Schon wieder muss es die Justiz regeln: Das EU-Gericht hat entschieden, dass die EU-Kommission die Abgasgrenzwerte für Dieselfahrzeuge unzulässig aufgeweicht hat. Das ist eine gute Nachricht. Sofern das Urteil rechtskräftig wird, müssen neue Dieselfahrzeuge dann in Zukunft tatsächlich den vorgeschriebenen Grenzwert von 80 Milligramm NO2 pro Kilometer einhalten.

Bisher gilt dieser Wert nämlich nur auf dem Papier. Denn die EU hat zwar die Abgasmessungen kürzlich vom Labor auf die Straße verlegt, um allzu krasse Manipulationen künftig zu vermeiden. Doch die Autolobby hielt es für eine Zumutung, die seit elf Jahren bekannten Grenzwerte plötzlich im realen Betrieb einhalten zu müssen – und lobbyierte darum erfolgreich für eine neue Ausnahme: Anfangs dürfen ihre Diesel mehr als doppelt so viel Stickoxid ausstoßen, später 50 Prozent mehr als eigentlich vorgeschrieben. Begründet wurde diese dauerhafte, drastische Aufweichung mit angeblichen „Mess­ungenauigkeiten“.

Dass es überhaupt ein Gerichts­urteil braucht, um eine so offensichtliche Absurdität zu stoppen, ist ein bedenkliches Zeichen. Offenbar ist die Politik inzwischen weder in Deutschland noch auf EU-Ebene mehr in der Lage, den dreisten Forderungen der Autolobby von sich aus zu widerstehen. Allein die Richter sind noch in der Lage, das Selbstverständliche festzustellen: Grenzwert ist Grenzwert.

Das sollte auch die deutsche Bundesregierung zur Kenntnis nehmen. Sie hat nicht nur in Brüssel intensiv für die Aufweichung gekämpft, die das Gericht nun für unzulässig erklärt hat. Sie will außerdem Fahrverbote in deutschen Städten gern verhindern, indem sie diese bei Grenzwertüberschreitungen bis 20 Prozent per Gesetz für unverhältnismäßig erklärt.

Auch das dürfte vor Gericht keine Chance haben.
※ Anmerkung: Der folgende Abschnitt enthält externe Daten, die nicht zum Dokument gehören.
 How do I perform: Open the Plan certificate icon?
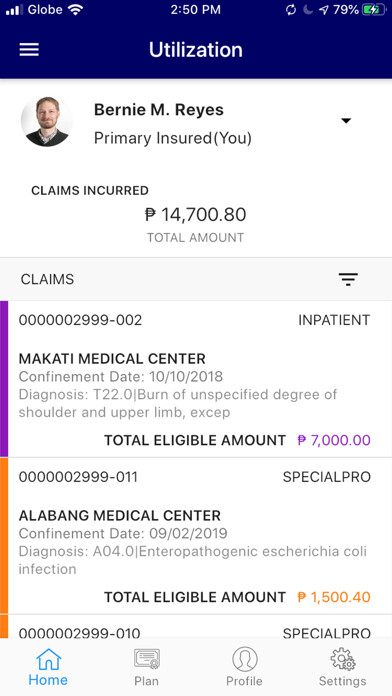pos(147,659)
Politik und Industrie sollten allmählich begreifen: Lösen lässt sich das Abgasproblem nicht mit immer neuen Tricks, sondern nur mit sauberen Autos.

Einmal zahlen
.

Fehler auf taz.de entdeckt?

Wir freuen uns über eine Mail an fehlerhinweis@taz.de!

Inhaltliches Feedback?

Gerne als Leser*innenkommentar unter dem Text auf taz.de oder über das Kontaktformular.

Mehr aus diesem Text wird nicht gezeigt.